Yes. According to the American Psychiatric Association, there is increasing evidence that people with chronic schizophrenia can live fulfilling lives despite their mental health diagnosis. Ongoing treatment through psychotherapy and medication, such as typical and atypical antipsychotics, can help individuals with chronic schizophrenia manage their positive and negative symptoms and function more independently. Leaving schizophrenia untreated may lead to harmful consequences, including financial instability, social isolation, reduced quality of life, suicidal thinking, and completed suicide.
A 2022 systematic review published in the Schizophrenia Bulletin looked at 75 randomized controlled trials from 1959 to 2017 and found that continued use of typical or atypical antipsychotic agents as maintenance treatment may aid schizophrenic patients by preventing relapse and improving quality of life, and that withdrawing antipsychotic drugs may result in poorer outcomes.
To calm a psychotic episode related to schizophrenia, schizoaffective disorder, or another mental illness with psychotic symptoms, it can be helpful to get to a safe and comfortable place, talk to the person calmly, and distract them with a relaxing or enjoyable activity.

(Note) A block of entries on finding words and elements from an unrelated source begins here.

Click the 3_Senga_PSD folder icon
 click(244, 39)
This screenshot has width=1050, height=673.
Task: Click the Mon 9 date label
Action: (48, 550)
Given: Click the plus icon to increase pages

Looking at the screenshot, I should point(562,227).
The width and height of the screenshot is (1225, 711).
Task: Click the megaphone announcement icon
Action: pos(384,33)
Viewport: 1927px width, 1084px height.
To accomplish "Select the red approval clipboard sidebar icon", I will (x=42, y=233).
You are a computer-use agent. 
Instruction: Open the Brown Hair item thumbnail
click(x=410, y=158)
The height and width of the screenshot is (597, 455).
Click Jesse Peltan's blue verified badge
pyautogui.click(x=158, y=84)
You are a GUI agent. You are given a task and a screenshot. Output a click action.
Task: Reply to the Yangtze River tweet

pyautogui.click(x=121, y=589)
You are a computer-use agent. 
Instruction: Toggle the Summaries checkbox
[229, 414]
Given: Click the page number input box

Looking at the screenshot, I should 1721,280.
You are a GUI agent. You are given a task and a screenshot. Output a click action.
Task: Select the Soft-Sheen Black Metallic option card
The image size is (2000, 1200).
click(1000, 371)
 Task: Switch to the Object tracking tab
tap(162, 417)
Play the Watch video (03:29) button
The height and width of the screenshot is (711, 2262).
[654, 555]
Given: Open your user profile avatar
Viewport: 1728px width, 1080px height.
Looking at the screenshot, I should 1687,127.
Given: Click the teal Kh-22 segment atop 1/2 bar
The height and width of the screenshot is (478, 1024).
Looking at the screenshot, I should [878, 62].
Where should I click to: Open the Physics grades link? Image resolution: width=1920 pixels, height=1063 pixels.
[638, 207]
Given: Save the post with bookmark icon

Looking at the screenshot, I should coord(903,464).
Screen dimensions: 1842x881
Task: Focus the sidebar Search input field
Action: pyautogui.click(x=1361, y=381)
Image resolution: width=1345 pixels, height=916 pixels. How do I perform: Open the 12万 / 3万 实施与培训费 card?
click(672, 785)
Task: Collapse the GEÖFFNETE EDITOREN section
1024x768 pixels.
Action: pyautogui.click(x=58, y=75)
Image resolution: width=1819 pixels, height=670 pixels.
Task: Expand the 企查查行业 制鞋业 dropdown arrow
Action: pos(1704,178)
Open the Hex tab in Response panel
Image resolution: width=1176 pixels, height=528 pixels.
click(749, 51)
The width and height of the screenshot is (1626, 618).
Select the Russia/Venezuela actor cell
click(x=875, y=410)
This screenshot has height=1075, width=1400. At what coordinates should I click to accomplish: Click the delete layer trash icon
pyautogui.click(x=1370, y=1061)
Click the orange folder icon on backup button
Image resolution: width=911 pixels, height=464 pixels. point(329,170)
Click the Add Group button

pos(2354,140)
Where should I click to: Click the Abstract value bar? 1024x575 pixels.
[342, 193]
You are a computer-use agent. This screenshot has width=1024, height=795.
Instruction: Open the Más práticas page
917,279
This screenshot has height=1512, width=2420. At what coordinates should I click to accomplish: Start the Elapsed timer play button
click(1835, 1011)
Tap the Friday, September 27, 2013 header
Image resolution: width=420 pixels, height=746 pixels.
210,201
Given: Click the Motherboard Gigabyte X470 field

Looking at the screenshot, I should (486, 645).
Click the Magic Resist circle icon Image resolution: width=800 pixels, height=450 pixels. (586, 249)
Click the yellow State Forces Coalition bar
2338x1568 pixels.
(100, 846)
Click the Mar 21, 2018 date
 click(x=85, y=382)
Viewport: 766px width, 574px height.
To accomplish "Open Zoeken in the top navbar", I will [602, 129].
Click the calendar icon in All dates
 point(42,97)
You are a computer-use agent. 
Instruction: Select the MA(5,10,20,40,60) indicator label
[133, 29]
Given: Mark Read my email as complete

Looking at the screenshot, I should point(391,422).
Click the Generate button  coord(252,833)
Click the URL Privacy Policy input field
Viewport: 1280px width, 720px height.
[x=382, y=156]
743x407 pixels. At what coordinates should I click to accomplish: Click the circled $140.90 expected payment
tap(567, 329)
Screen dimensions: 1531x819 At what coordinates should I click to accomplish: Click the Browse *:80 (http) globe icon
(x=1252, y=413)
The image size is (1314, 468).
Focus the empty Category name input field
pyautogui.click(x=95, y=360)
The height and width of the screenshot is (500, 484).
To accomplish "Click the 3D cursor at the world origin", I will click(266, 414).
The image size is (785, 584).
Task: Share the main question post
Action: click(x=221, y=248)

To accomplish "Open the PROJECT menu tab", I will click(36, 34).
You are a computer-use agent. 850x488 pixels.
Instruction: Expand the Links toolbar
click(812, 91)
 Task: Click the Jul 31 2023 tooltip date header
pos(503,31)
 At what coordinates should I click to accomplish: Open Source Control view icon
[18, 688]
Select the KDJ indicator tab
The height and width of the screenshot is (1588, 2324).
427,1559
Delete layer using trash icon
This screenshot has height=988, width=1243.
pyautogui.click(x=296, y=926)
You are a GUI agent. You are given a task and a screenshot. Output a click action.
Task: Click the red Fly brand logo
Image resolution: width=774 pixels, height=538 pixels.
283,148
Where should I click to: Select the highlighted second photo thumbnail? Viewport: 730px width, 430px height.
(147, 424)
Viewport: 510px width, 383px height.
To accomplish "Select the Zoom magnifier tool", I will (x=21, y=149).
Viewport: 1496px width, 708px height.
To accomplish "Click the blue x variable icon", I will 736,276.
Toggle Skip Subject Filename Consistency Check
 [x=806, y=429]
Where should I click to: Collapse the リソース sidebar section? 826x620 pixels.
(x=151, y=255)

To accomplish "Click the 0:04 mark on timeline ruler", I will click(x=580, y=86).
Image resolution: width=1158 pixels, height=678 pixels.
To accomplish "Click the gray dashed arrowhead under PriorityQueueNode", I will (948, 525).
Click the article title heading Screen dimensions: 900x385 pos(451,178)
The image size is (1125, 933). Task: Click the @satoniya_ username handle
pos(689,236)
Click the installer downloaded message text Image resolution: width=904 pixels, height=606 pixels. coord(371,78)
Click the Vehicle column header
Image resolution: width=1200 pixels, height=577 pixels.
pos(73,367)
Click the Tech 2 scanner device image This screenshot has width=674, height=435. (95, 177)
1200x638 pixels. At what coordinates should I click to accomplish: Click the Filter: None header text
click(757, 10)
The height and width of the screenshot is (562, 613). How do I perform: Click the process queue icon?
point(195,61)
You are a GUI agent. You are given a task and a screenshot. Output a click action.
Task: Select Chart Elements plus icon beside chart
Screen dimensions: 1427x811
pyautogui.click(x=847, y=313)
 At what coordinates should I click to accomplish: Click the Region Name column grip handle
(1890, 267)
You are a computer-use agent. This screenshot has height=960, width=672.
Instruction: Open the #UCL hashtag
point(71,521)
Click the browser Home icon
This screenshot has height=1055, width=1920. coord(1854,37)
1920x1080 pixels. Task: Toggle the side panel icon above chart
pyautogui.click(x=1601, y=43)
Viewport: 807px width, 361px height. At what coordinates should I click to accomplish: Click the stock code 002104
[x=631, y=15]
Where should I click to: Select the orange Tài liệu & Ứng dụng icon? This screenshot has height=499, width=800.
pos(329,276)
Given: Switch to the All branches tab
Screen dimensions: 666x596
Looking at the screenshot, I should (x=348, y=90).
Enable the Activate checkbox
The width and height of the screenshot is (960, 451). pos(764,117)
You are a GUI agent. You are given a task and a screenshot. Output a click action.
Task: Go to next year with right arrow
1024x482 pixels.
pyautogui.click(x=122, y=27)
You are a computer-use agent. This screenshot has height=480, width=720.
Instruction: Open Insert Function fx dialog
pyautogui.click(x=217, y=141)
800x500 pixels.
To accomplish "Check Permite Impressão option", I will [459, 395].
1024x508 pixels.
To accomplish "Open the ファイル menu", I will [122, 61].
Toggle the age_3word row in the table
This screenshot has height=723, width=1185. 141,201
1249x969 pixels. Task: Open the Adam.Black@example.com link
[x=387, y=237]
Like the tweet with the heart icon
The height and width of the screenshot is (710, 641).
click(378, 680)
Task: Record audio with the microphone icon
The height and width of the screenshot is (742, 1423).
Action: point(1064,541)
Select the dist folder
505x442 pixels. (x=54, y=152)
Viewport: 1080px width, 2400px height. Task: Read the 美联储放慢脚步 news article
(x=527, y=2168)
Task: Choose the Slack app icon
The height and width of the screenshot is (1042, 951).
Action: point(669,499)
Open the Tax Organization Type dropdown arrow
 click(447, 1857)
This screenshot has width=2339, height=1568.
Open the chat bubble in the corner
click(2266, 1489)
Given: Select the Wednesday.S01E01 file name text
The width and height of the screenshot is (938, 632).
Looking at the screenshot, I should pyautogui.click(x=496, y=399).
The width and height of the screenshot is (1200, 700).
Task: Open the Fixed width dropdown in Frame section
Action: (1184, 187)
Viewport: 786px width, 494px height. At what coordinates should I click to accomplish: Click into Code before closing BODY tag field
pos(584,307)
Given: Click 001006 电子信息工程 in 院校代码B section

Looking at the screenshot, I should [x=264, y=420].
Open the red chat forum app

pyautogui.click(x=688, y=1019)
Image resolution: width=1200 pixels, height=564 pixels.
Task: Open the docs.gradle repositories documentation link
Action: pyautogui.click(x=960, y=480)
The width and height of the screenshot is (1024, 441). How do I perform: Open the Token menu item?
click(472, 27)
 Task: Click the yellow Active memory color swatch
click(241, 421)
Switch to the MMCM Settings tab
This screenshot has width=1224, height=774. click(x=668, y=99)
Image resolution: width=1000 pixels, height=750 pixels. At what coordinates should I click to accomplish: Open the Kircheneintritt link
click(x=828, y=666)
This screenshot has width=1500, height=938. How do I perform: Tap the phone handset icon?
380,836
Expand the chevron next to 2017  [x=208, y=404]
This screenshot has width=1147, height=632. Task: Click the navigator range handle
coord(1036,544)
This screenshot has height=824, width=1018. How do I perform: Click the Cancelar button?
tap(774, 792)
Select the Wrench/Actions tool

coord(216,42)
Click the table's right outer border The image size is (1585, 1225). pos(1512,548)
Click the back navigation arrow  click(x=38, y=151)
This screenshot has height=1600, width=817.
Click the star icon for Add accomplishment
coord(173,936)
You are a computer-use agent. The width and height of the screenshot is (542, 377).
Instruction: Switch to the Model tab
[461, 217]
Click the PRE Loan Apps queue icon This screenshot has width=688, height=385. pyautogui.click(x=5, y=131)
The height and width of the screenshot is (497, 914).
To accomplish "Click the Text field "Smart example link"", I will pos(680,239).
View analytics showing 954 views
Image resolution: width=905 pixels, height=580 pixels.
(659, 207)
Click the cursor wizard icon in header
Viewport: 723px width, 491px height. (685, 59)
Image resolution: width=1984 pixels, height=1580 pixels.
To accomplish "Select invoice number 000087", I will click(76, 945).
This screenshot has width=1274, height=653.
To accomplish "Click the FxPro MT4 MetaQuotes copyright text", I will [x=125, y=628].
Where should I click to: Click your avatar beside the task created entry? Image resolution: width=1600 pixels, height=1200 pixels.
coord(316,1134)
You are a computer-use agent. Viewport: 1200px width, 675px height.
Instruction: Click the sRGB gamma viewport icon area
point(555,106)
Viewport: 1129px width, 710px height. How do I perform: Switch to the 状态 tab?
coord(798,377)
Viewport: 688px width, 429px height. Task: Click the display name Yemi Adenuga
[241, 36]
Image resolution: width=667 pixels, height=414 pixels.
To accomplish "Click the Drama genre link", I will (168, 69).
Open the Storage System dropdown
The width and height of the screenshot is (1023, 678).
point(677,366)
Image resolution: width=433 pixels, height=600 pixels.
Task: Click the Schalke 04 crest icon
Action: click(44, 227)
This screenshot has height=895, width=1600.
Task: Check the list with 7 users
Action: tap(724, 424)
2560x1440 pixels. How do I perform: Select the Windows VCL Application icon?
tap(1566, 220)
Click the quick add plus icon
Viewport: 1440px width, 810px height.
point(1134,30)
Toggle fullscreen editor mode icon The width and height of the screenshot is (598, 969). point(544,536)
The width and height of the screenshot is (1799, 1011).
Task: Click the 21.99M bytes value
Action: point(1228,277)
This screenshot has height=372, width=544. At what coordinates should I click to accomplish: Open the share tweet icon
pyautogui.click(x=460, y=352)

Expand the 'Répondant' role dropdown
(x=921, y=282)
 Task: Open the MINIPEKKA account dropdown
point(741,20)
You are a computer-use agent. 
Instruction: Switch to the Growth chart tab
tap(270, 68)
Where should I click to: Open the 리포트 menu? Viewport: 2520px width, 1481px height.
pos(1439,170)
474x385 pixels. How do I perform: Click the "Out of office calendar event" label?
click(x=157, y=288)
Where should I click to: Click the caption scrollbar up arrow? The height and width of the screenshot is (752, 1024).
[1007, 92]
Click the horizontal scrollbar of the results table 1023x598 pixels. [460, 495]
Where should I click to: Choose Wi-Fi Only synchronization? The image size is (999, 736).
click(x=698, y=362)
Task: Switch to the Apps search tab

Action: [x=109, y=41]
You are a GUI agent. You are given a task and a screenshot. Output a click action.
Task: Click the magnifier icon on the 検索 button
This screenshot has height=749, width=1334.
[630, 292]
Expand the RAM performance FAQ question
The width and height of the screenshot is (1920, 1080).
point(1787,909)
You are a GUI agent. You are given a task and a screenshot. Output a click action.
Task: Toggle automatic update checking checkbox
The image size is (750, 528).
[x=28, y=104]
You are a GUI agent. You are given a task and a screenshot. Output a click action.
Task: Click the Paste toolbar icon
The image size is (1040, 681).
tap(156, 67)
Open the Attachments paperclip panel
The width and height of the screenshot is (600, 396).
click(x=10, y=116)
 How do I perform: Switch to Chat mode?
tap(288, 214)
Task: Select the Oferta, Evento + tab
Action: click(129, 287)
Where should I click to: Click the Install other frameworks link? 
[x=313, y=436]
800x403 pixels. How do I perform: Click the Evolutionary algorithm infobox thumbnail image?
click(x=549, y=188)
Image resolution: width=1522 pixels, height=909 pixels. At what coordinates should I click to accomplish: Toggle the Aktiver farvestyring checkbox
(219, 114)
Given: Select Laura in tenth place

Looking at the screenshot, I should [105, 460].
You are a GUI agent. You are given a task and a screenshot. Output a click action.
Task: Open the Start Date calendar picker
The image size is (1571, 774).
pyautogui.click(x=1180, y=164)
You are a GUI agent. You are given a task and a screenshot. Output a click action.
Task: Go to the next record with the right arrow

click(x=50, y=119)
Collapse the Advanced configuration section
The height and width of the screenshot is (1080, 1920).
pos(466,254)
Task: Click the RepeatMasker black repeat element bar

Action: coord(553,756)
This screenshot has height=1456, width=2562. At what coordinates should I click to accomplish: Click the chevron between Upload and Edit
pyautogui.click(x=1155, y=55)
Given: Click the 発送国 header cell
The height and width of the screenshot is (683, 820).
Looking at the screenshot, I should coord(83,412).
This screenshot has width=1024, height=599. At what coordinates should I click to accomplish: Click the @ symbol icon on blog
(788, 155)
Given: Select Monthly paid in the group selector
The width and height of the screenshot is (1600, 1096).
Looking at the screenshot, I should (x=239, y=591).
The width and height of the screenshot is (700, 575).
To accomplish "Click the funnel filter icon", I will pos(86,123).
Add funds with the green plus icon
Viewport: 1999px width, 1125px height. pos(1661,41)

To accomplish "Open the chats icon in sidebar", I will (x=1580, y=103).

A person with schizophrenia may feel a range of negative emotions, including frustration, anger, and confusion. This is a common psychological reaction with mental and behavioral disorders. Still, an early course of treatment can help people manage their symptoms. Individuals with schizophrenia may also experience low mood and other depressive symptoms. In a study on symptom patterns among chronic schizophrenic in-patients, over a third of participants reported depressive symptoms and affective states.